LOS ANGELES, United States: The suspect in a Molotov cocktail attack on a march by Jewish protesters in Colorado will face an additional 12 charges for carrying out a hate crime, the US Justice Department said Wednesday.
Mohamed Sabry Soliman, an Egyptian national, already faces over 100 criminal counts for allegedly throwing firebombs and spraying burning gasoline at a group of people who gathered on June 1 in support of Israeli hostages held by Hamas.
President Donald Trump cited the attack, which injured 15 people, to justify his decision to ban travel from 12 countries to the United States to “protect” the nation from “foreign terrorists.”
Authorities have said Soliman, 45, was in the United States illegally at the time of the incident as he had overstayed his tourist visa.

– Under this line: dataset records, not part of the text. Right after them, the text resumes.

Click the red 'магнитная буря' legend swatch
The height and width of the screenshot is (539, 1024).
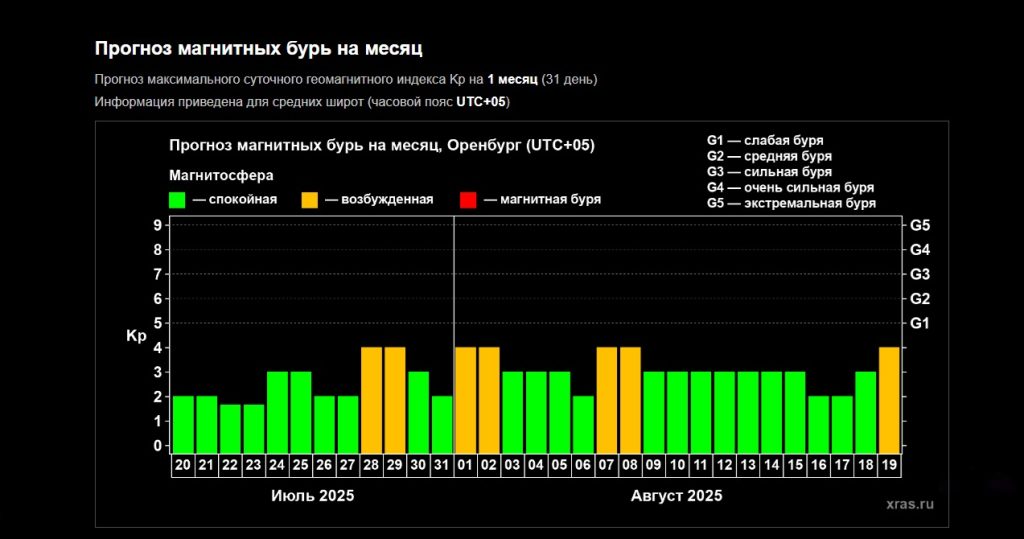coord(468,199)
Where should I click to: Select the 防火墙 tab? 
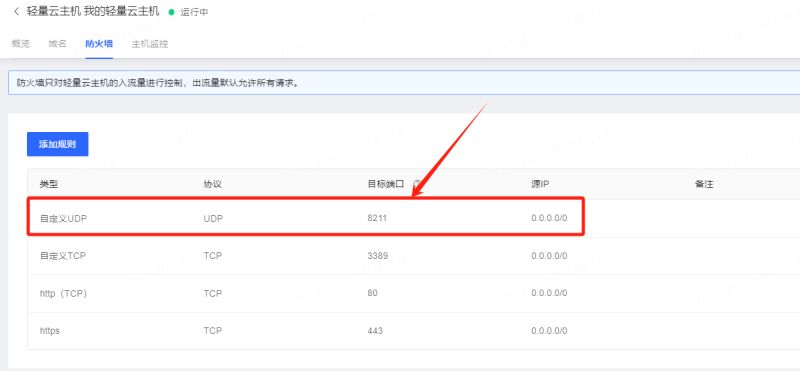[99, 44]
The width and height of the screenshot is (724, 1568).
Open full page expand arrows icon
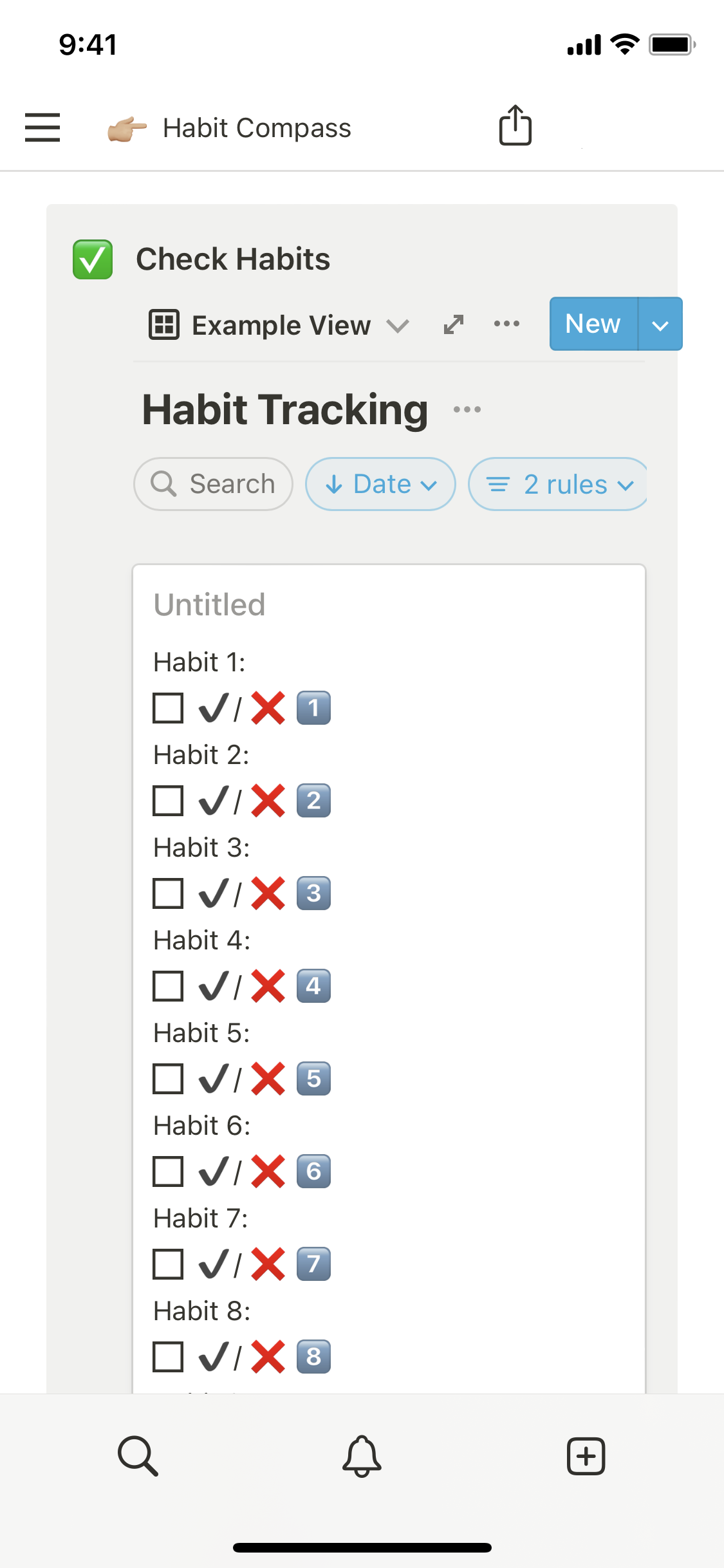point(454,324)
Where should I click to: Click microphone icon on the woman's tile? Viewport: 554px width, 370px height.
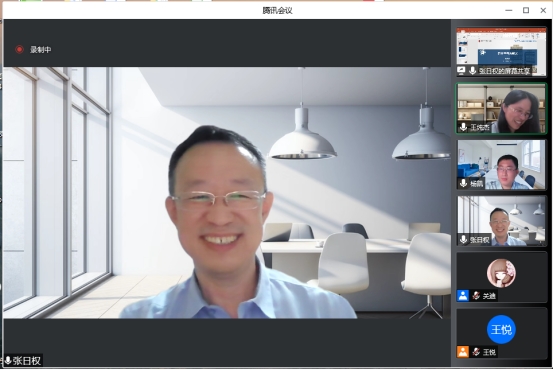[x=463, y=127]
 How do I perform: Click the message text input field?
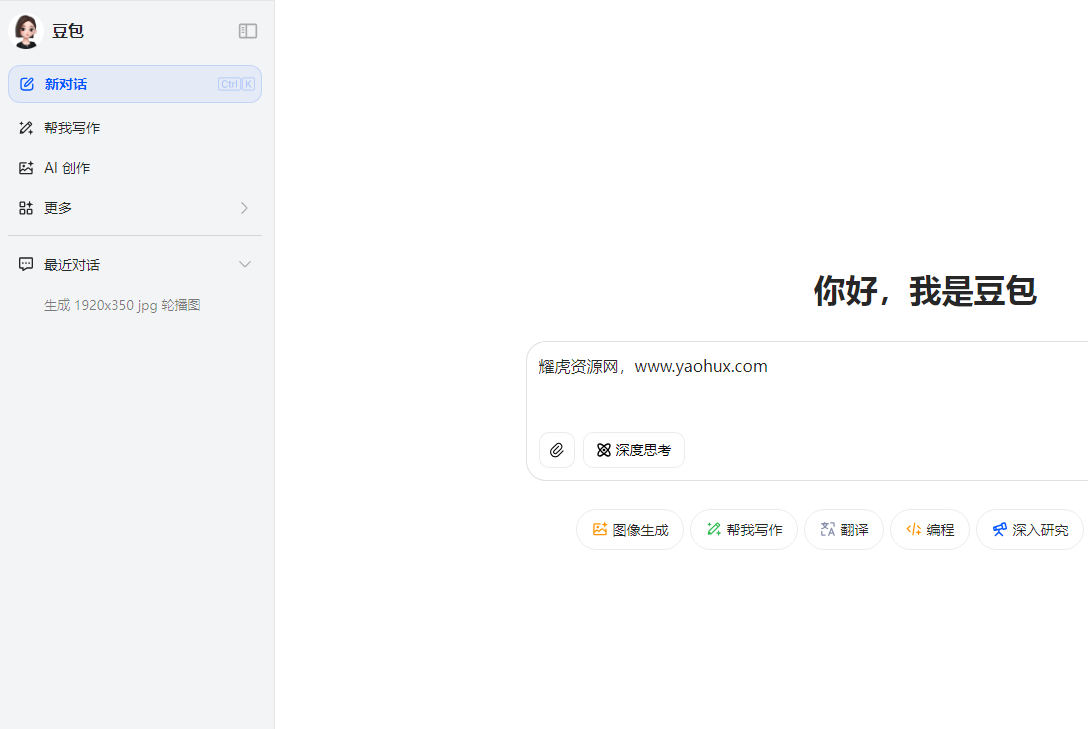pos(800,385)
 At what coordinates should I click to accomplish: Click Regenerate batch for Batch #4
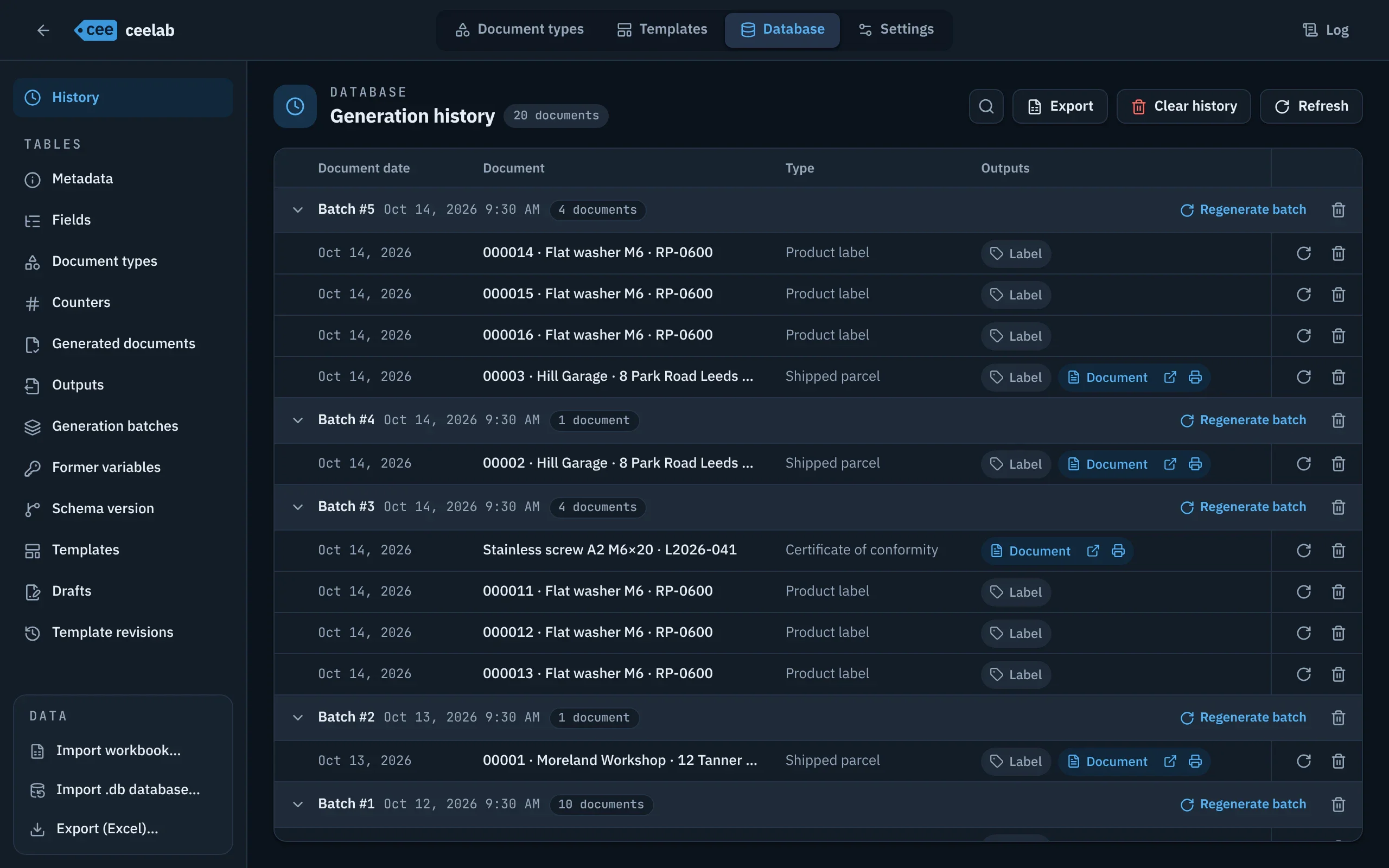pos(1243,420)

Alongside the newly announced federal charges, Soliman faces 28 attempted murder charges as well as a bevvy of other counts relating to his alleged use of violence.
He also faces a count of animal cruelty for a dog that was hurt.
Police who rushed to the scene of the attack found 16 unused Molotov cocktails and a backpack weed sprayer containing gasoline that investigators say Soliman had intended to use as a makeshift flamethrower.
In bystander videos, the attacker can be heard screaming “End Zionists!” and “Killers!“
It came less than two weeks after the fatal shooting of two Israeli embassy staffers outside a Jewish museum in Washington, where a 31-year-old suspect, who shouted “Free Palestine,” was arrested.